Estas semanas, la actualidad futbolística está colonizada por una noticia extradeportiva de la que todos hemos oído hablar: el conocido como Barçagate. Algo que huele mal y donde es casi imposible no posicionarse en nuestro país, pues toca lo afectivo, lo polémico, lo impersonal, lo político y lo turbio –y encima sin sangre–, convirtiéndose así en la ecuación perfecta para todo buen tertuliano ibérico, y trayendo a nuestro memoria declaraciones de viejos «profetas» del mundo del fútbol como José Mourinho o hasta el mítico Jesús Gil.

Más allá de los indicios y la lluvia de sospechas, nos recuerda una tendencia en el ser humano –y en cada grupo o colectivo– que lleva a asociar la abundancia de dinero y de éxito con la corrupción y con el deseo de moldear las reglas en beneficio propio. No es una justificación, pero da igual la cultura y la época, esta tentación emerge en cuanto el ego se envilece y el acumular, el triunfar y el dominar se convierten en verbos más que habituales. Donde hay exceso de dinero, es más probable que haya corrupción, y más si los recursos son gestionados por gente mediocre, poco honesta y nada transparente. En el fútbol y en cualquier ámbito.

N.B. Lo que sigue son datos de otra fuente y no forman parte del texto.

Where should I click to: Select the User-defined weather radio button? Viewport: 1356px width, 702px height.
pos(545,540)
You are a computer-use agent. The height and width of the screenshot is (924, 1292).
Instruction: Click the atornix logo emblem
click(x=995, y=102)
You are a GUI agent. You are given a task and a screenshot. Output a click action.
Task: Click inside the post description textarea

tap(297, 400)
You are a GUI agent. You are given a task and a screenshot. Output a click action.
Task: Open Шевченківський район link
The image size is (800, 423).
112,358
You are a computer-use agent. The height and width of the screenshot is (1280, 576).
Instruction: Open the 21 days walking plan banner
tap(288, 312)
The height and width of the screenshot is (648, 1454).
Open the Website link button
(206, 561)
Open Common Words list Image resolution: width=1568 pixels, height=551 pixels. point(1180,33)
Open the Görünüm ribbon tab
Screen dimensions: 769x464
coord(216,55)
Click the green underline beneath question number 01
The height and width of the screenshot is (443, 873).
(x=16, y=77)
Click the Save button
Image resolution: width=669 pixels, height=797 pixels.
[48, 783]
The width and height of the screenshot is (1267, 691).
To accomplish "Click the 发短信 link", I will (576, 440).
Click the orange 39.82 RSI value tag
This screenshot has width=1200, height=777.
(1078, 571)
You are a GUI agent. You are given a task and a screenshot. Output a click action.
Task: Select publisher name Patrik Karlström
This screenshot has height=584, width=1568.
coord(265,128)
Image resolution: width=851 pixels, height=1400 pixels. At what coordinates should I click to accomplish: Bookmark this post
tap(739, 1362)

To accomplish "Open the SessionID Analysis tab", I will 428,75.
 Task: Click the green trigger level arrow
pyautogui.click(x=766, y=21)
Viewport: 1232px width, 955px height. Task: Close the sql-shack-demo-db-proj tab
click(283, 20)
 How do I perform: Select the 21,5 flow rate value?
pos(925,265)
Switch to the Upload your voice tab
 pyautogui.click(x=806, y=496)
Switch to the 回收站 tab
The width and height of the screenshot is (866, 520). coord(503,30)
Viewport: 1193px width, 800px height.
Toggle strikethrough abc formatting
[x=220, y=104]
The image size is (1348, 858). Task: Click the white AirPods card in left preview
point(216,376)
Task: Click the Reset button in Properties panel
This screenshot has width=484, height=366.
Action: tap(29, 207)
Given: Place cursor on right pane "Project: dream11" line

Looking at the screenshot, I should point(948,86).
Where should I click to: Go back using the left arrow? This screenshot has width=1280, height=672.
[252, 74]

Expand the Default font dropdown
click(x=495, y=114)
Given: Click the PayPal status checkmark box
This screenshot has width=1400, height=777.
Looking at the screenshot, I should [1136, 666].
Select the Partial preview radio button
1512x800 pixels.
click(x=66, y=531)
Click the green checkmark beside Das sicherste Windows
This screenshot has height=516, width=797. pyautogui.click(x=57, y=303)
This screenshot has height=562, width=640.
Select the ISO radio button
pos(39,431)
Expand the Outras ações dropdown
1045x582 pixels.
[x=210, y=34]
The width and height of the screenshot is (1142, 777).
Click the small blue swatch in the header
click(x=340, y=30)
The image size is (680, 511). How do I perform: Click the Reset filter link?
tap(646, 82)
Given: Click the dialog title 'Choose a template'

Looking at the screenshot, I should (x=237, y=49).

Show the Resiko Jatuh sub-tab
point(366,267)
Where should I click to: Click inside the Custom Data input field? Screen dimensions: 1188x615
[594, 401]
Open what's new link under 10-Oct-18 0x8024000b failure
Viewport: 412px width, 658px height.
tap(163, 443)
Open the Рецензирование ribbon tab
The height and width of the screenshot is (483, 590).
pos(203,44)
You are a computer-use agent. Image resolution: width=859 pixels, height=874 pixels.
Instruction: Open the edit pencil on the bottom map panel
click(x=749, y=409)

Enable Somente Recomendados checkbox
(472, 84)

Y cuando esta tentación se convierte en una enfermedad llamada corrupción no vale sólo con examinar y ver qué hilos mueven nuestros intereses y nuestras acciones. Requiere una vuelta de tuerca y zambullirnos en la verdad, y ver qué ha pasado y qué no ha pasado. Ninguna herida se cura cerrando en falso, y para limpiar hay que abrir. Y esto se puede aplicar en el fútbol y en otras tantas dimensiones de la vida y de la sociedad, vuelvo a insistir. El problema es que en esta delicada operación de limpieza está en juego el gran negocio del fútbol español, pero no podemos olvidar que no hay salvación sin búsqueda profunda de la verdad.